I can barely see through my tears. Wow! What a privilege to know you and your gift for words. How lucky George was to meet your mother through you. We all become pieces of what is the best of those we meet through our lives and I think that pieces of George and your Mom will live on forever through you and then through Lily. Isn’t it wonderful that no matter what we believe happens after death, it is a known truth that we do live on in the memories we leave behind an din the impact we make on the lives of others. I know that you, George and your Mom have had an impact on me and I will think of them from time to time, helping to keep a bit of them alive, I hope. Much love to you my friend.
My dear girl,
and you will when all have had time. You have already been filling those shoes just quite & unassuming. Savor the moments the Lord blessed you with when you built that wonderful, special home! Bet your Mom was very excited about it, she knew she was sick even subconscious & you moved all she cherished the most in life under one roof! What an amazing gift you gave your Mom. I am trying to let my Mom live out her years in my childhood home but, the economy is horrid & I need a job so 2012 holds many life altering decisions for me to make. My prayers are with you, Thank You Lisa!

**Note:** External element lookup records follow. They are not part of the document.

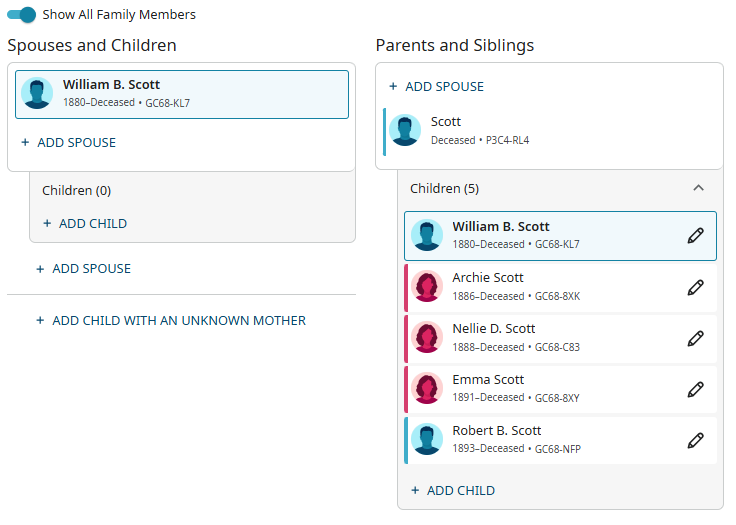Collapse the Children (5) list
736x525 pixels.
[x=699, y=188]
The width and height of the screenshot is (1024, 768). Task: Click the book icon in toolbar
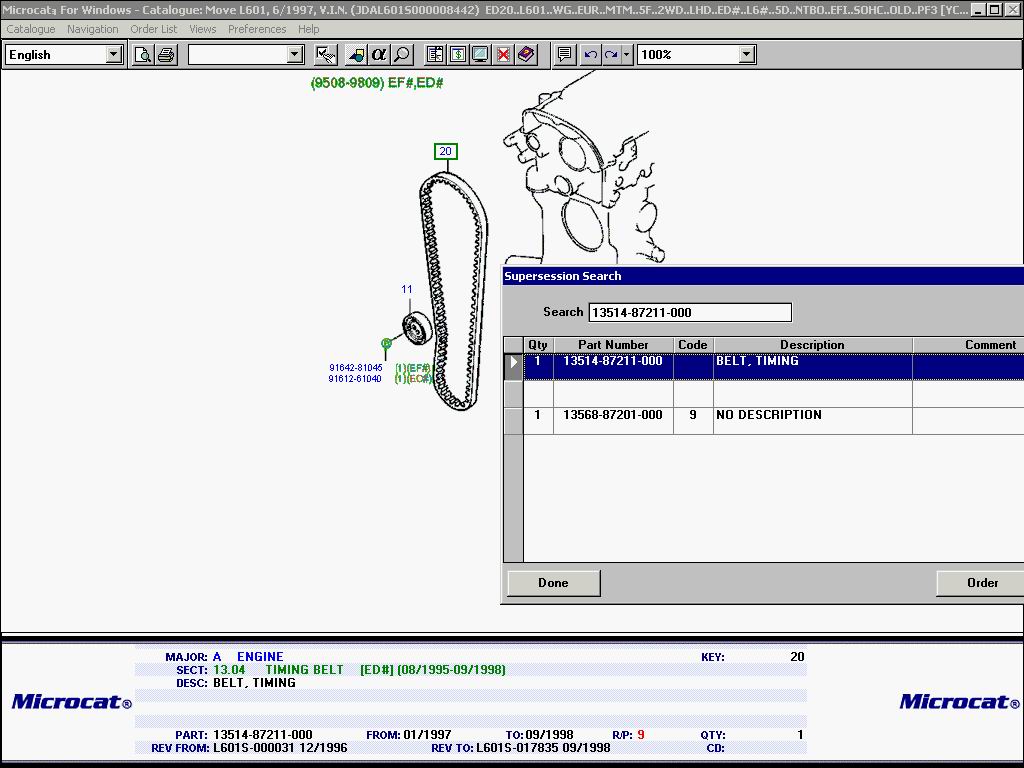(x=526, y=54)
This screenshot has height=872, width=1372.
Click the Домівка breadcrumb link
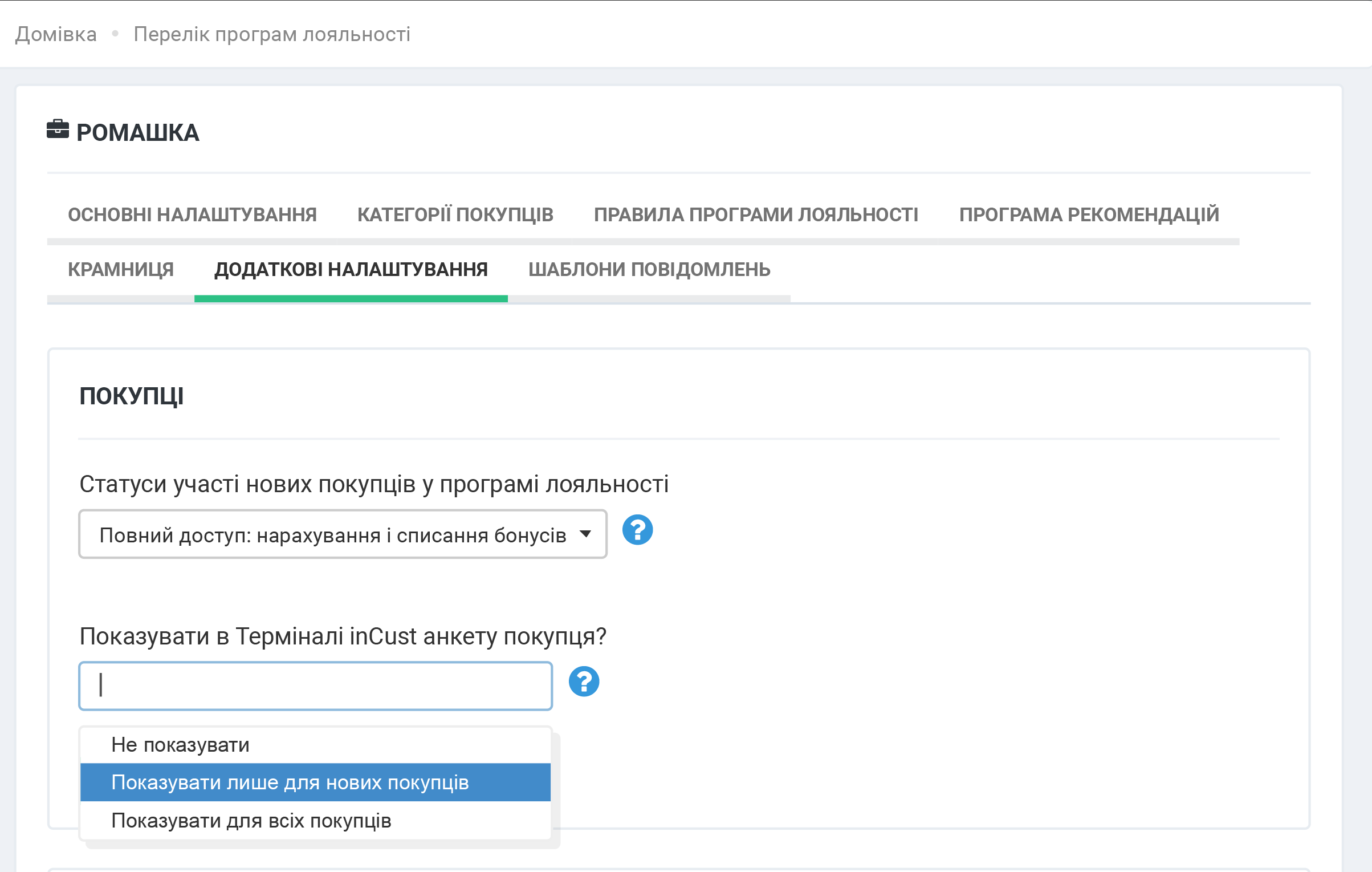tap(56, 34)
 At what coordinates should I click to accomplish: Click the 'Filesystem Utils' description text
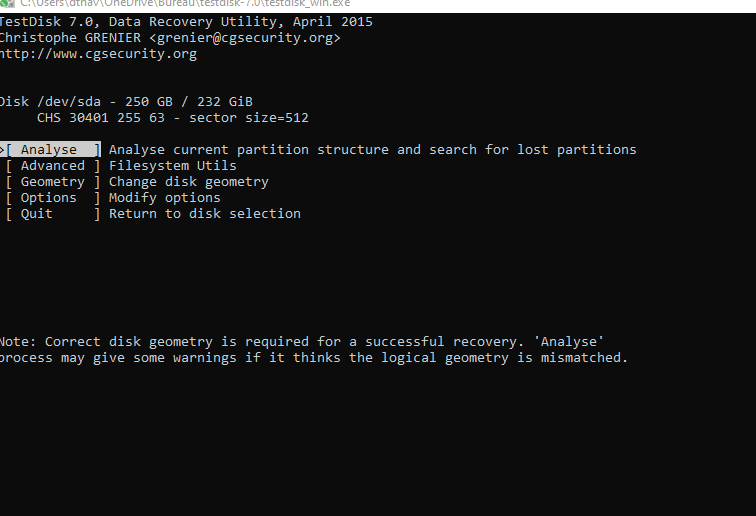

Your willingness to share your thoughts, feelings, joys & pain have helped me to be a better person ! Have a wonderful 2012 full of Pot Roast Moments!
My heart goes out to you & tears flow as I read your post & the post from friends. Not many can see the miracles of death! And, Yes, I said miracles. God allows those of us that are open to it to see that glimpse of eternity. Sounds like you have some big shoes to fill
You did so well at expressing your feelings.. Yes, as you said, it is a honor to care and tend to the ones you love during their last.. It is also a very bonding time.. Thank you for expressing your feelings for your losses during the last few years.. I know that your two are up and running and having grand fun at us here on earth. I only wish I had the words to do as you have done for George and your Mother..
Lisa—So sorry to hear of your Mother’s passing, and what a beautiful way to remember your Mom! Your writings are such an inspiration to so many! Three years ago I lost my beloved Sister on December 19th…then less than a year later my precious Mother on December 16th. I know how hard it is to have to let loved ones go so close to Christmas. What a strong woman you are, and are raising your precious Lily to be! I’ll continue to pray for you and your family…please continue to write….your words are such therapy for yourself and so many of us out here! Thank you!